O trabalho marca uma fase de expansão do Coletivo Grupelho para outros formatos de criação cênica, explicam as artistas, emendando que, tradicionalmente, os espetáculos do grupo são feitos a partir da metodologia de direção horizontal entre seus cinco integrantes. Os ensaios presenciais deste novo projeto só aconteceram este ano, em julho, depois que Rinha foi selecionado no edital de Incentivo à Montagem de Novos Espetáculos do CHC Santa Casa.
Por conta disso, segundo a diretora do espetáculo, os encontros da dupla - que conta, ainda, com a parceria de Patrícia Nardelli executando a trilha sonora em cena - passaram a ser diários e intensivos. Ela faz sons com a voz, acompanhando o movimento rebote de Janaína, que se expressa num jogo coreográfico de perguntas e respostas, dança e gemidos, onde também há espaço para improviso. Tanto a trilha sonora, quanto a iluminação, perseguem a bailarina em cena. "Se ela improvisa, dilatando ou adiantando uma cena, a Patrícia acompanha, de acordo com o que está sendo proposto no momento. É um trabalho complexo, que exige muita presença e relação de ambas", afirma Roberta. 
"Rinha segue nossa linha de trabalho, que tem bem forte a pesquisa e investigação de possibilidades corporais - tem essa raiz experimental, de testar nossos desejos. É um trabalho bem processual, mesmo que de cara não faça nenhum sentido", emenda a bailarina. Já a diretora reforça o olhar crítico que o espetáculo propõe sobre as referências misóginas presentes na cultura popular, buscando uma "atualização" da história da mula, de modo que possa ser contada a partir de uma nova ótica. "Nas diferentes versões da lenda, o fio condutor da narrativa é o castigo divino que uma mulher recebe por ter, supostamente, seduzido um padre. No entanto, não era ela quem vivia em celibato", observa Roberta. "Trata-se de um mito de restrição do feminino, que povoa bases importantes da nossa cultura, repassada, inclusive, nas escolas."

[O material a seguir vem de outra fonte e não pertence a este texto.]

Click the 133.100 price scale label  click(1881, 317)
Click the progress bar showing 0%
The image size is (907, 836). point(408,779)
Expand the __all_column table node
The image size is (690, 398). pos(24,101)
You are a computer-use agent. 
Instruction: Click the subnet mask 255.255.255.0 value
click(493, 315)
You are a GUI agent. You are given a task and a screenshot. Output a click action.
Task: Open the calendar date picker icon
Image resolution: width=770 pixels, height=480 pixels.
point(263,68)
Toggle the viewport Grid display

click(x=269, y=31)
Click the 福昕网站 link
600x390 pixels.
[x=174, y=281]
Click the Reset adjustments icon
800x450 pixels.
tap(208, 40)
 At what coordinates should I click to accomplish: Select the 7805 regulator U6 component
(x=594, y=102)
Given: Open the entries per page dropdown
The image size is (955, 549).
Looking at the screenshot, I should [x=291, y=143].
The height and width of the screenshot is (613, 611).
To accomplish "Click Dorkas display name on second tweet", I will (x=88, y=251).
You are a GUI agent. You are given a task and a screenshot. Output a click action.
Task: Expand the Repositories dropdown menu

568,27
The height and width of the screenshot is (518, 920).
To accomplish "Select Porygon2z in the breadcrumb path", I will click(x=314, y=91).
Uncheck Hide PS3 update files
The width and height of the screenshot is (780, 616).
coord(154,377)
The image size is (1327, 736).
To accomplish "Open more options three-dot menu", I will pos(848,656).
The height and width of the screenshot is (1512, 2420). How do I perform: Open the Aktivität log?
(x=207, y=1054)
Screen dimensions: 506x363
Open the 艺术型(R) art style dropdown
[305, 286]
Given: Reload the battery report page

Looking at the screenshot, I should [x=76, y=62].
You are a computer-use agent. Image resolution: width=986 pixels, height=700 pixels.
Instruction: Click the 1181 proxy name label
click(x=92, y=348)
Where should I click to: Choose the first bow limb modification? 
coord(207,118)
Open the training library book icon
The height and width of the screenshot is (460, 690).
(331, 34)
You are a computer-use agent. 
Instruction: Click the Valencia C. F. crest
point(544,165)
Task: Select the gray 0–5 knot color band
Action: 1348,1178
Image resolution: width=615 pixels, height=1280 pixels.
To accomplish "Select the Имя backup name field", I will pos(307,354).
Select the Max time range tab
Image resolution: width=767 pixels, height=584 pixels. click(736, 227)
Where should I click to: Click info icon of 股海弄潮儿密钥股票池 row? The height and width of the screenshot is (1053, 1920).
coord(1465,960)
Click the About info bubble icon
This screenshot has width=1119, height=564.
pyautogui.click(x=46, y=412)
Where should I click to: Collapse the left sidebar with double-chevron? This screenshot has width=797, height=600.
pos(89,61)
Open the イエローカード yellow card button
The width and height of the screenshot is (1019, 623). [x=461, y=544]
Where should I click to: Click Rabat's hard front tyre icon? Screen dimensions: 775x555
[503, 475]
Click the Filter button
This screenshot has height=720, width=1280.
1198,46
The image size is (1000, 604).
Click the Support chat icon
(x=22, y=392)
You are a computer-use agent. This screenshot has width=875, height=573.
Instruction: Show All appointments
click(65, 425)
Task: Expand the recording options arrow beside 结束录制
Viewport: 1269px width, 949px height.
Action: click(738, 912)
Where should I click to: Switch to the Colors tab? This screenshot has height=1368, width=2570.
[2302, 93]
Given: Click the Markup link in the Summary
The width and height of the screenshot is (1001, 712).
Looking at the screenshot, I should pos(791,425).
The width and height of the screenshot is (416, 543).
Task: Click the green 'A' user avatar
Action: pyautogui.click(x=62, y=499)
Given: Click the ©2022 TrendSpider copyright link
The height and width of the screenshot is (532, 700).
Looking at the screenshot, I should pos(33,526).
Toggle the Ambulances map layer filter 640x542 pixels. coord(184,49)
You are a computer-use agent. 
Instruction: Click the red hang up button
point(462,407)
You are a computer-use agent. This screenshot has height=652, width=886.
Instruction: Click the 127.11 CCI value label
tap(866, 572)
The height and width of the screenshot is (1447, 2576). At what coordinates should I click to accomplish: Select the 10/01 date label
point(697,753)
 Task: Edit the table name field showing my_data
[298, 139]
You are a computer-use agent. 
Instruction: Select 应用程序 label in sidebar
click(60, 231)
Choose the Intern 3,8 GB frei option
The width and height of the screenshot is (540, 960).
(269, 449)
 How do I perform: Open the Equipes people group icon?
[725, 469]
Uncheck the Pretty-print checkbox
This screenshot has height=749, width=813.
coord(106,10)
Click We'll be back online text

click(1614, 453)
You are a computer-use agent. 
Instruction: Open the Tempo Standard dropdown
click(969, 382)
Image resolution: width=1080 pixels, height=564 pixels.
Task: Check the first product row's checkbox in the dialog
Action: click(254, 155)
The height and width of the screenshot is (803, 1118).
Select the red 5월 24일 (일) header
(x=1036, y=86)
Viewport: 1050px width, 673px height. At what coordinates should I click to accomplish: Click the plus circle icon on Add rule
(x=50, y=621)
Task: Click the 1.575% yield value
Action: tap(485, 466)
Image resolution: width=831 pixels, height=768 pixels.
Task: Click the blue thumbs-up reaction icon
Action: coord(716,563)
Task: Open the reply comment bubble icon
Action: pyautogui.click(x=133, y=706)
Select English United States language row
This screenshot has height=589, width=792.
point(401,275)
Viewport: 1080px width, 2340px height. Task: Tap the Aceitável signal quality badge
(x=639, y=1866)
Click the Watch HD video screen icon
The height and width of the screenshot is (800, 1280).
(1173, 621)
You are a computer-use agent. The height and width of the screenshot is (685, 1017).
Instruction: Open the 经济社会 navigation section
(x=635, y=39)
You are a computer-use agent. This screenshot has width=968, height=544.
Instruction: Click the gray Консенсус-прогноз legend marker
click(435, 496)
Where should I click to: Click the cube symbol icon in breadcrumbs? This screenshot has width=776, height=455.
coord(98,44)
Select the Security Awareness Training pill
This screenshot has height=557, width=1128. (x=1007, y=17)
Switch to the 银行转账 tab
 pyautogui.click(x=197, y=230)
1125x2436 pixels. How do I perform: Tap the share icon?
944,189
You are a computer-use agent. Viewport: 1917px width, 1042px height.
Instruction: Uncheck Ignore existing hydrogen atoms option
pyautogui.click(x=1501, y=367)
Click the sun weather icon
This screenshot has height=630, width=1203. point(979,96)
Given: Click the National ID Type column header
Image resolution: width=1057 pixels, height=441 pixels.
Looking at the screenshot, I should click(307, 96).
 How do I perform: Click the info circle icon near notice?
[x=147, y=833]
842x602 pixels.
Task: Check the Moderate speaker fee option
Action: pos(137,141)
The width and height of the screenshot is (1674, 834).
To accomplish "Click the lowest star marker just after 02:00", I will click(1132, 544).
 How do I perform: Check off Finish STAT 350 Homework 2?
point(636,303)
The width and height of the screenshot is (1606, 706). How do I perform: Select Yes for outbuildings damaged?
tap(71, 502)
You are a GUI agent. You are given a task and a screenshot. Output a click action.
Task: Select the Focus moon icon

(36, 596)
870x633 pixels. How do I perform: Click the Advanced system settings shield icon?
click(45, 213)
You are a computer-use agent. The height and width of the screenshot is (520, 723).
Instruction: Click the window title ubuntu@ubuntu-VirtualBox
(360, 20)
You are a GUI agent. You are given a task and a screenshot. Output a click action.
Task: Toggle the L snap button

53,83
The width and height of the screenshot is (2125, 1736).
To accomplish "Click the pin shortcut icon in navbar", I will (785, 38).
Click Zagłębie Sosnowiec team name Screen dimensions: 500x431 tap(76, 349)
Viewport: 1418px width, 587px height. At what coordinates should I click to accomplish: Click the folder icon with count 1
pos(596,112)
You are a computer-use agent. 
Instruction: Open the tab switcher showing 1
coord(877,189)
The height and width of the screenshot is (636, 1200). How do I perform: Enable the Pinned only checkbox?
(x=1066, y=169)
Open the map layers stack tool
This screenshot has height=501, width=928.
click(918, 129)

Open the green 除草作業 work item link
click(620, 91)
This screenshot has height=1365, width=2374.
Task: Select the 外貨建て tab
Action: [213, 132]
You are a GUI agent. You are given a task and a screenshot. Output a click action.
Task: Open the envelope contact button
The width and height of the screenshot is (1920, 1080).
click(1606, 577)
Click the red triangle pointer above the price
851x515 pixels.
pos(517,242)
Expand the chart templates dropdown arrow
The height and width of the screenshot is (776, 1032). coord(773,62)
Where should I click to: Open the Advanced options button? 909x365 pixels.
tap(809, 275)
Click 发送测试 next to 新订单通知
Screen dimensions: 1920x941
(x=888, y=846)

O desafio que se impõe no espetáculo, segundo as artistas, é como recontar uma história do imaginário popular e partir de novas referências, novos paradigmas que de fato afetam a vida das mulheres e demais pessoas do espectro da diversidade, que são diretamente impactadas pelos signos misóginos da sociedade. "Esse projeto está sendo pensado há muitos anos, embora eu não soubesse onde ele iria parar. A mula sempre esteve muito perto do meu imaginário, e por ser um projeto muito pessoal, apresentar este solo é como contar um segredo. Trazer à superfície um desejo muito profundo de um lugar revoltoso do corpo, explorar uma auto imagem monstruosa que tem a oportunidade de vir à tona no espetáculo", destaca Janaína. 
Para criar a figura de um quadrúpede sem cabeça, a bailarina tem que lidar não somente com uma estrutura coreográfica que se utiliza de diversos níveis, mas também dar conta da sobrecarga no pescoço: ela dança com os cabelos na frente do rosto durante os 40 minutos de espetáculo. O resultado é um corpo que dá a ideia de um ser que não se sabe bem se é mulher, bicho ou coisa.